Alternative Reset (Bir Baba-Kız Monoloğu)
07 Mart 2014, 19.13 A- A+Babacığım;
Hoşgeldin. Kabusa yatıp kabusla uyandığım zamanlardı, varlığına ihtiyaç duyduğum zamanlardı, hoşgeldin. Bir yerlerden görüyorsun beni, bunun başka bir izahı yok. "Nasılsın" diye sormayacaksın biliyorum, iyi olmadığımı görüyorsun. Laf olsun diye "iyiyim" dememeyi senden öğrendim, laf olsun diye hiçbir şey dememeyi ve yapmamayı da senden öğrendim. İyi değilim babacığım, gördüğün gibiyim.
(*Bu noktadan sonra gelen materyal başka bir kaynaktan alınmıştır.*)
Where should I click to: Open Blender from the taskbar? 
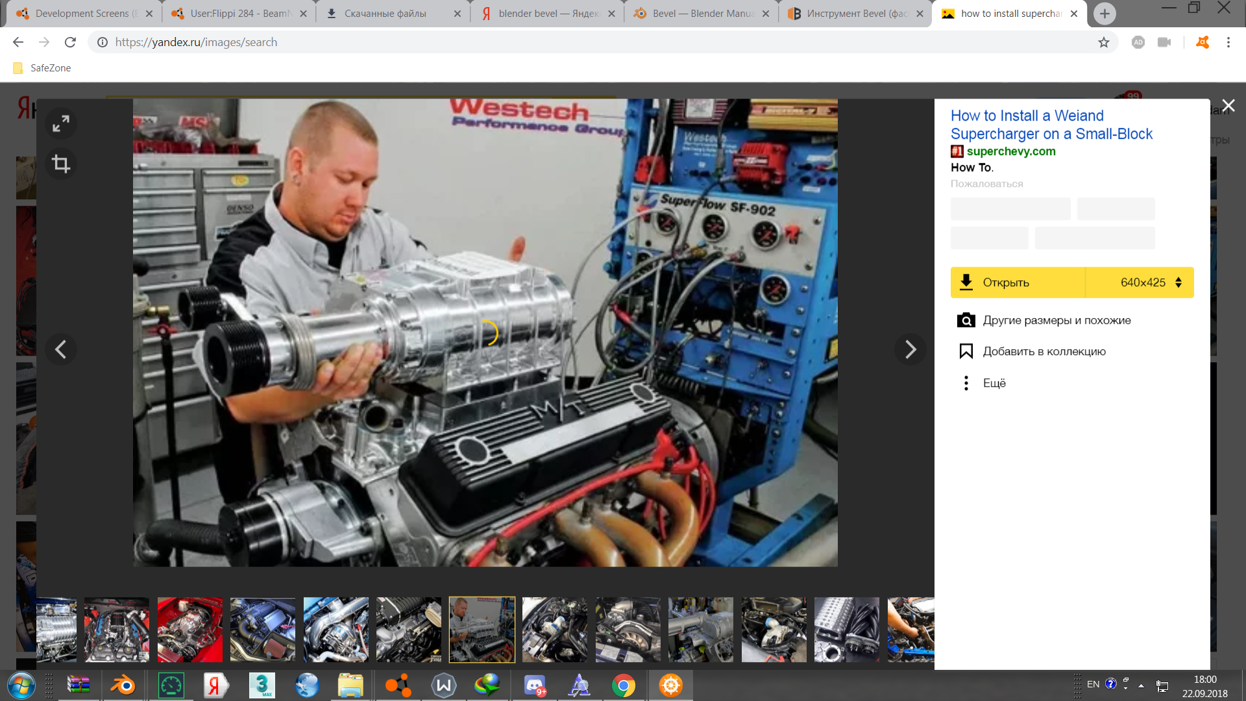pyautogui.click(x=123, y=685)
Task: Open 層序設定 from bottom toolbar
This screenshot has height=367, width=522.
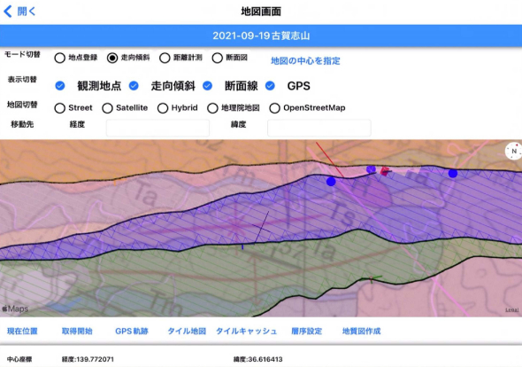Action: pos(307,331)
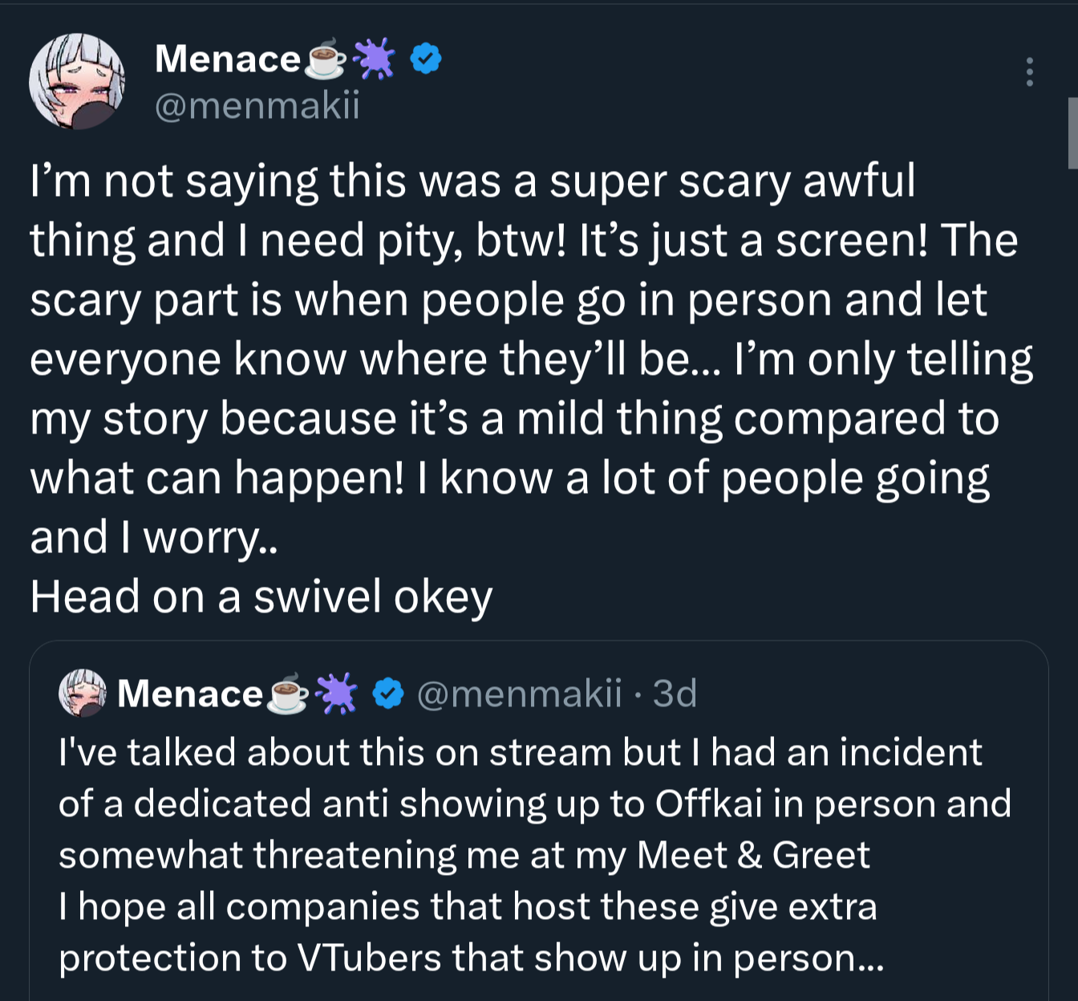
Task: Click the Menace display name in header
Action: point(227,59)
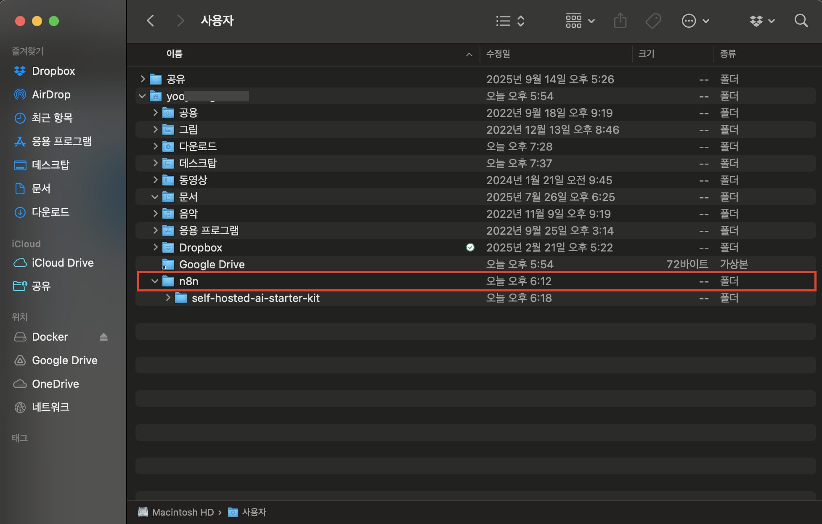Switch the list view style selector
822x524 pixels.
(x=510, y=21)

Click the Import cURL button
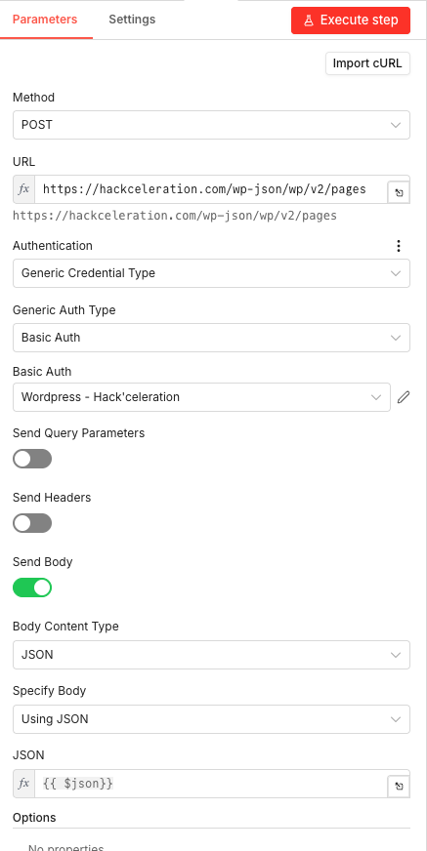[x=367, y=63]
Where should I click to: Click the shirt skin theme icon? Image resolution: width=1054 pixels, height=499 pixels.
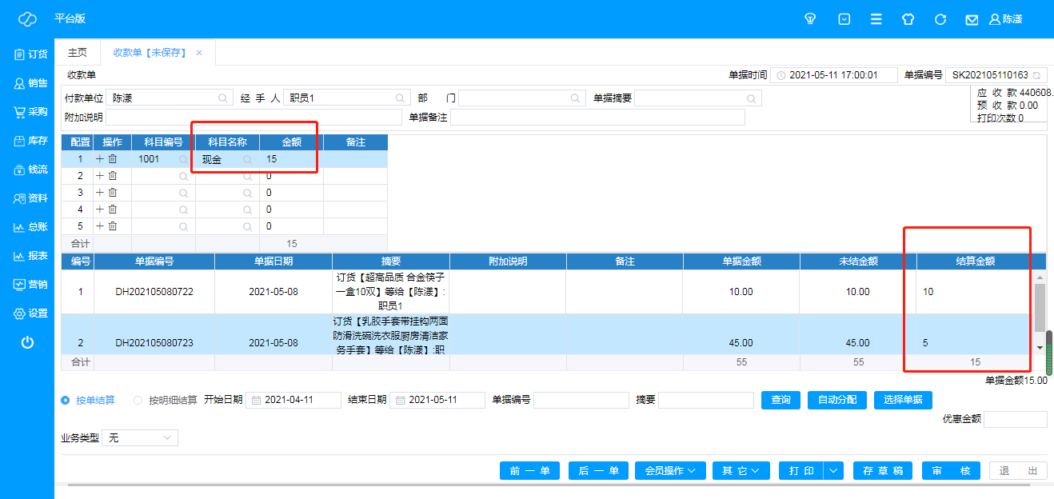point(908,19)
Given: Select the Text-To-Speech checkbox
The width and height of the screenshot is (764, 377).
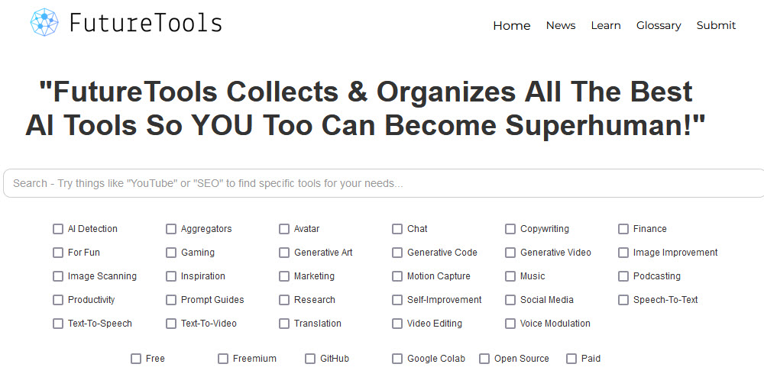Looking at the screenshot, I should click(58, 324).
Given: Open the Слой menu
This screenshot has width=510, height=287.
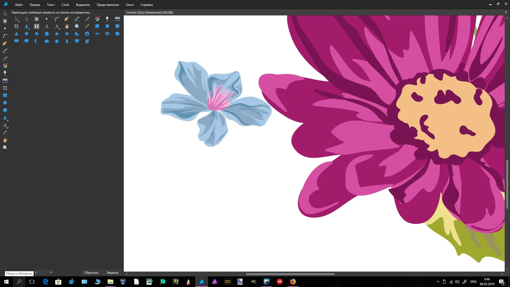Looking at the screenshot, I should tap(65, 5).
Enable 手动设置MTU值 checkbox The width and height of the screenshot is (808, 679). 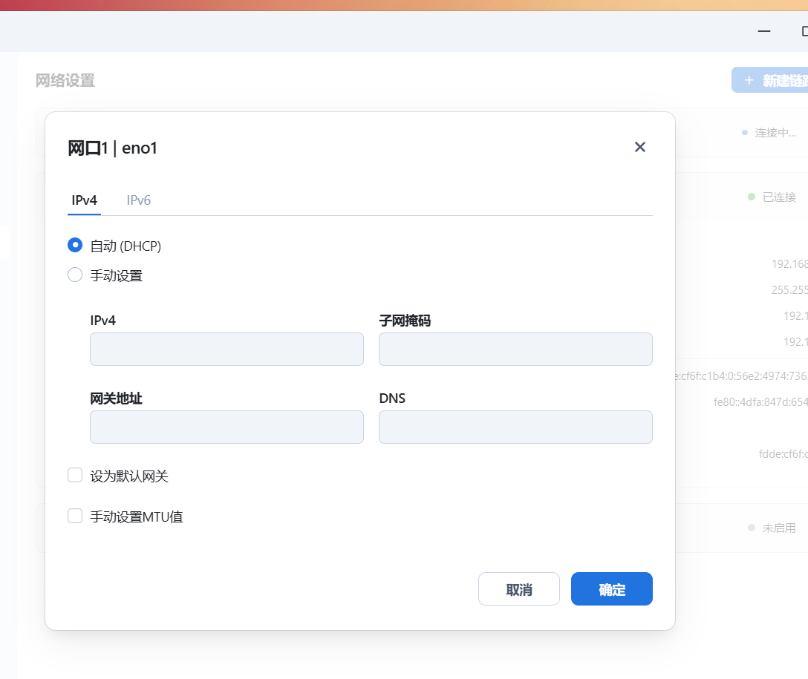coord(75,516)
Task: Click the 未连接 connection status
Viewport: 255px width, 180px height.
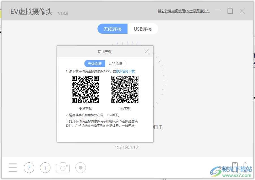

Yazılar yazıyorum, sürekli sürekli yazıyorum. Yalnız şu sıralar bambaşka şeyler yazmayı düşünürken, kendimi bir o kadar başka şeyler yazarken buluyorum. Harfler uçuşup sayfanın her bir yanına dağılıyor, eciş bücüş, çirkin insan suretlerine dönüşen lekeler halini alıyorlar, tekrar kelimeler, cümleler haline getirdiğimde de ortaya pis hikayeler çıkıyor. Öyle pis öyle pis ki; bembeyaz sayfalar grileşerek kirli, yeşil-kahve bir renge dönüşüyor, cansız olan şey, bir organizma atığı gibi kokmaya başlıyor. Güzel cümle kurma telaşım uçup gidiveriyor, üzerinden geçmiyorum bile yazdığım şeyin, çünkü yazı güzelleştikçe anlattığım çirkinleşiyor, tamamlandıkça daha bir pis kokuyor. Senin bana öğrettiğin güzel Türkçeyi döktürmek için kullanamıyorum, sadece dökülüyorum babacığım. Noktasını, virgülünü dahi kontrol etmiyorum, çünkü her gözüm değdiğinde yazıdaki kir, pis bana bulaşıyor. Okuyabilsen kızardın bana, biliyorum.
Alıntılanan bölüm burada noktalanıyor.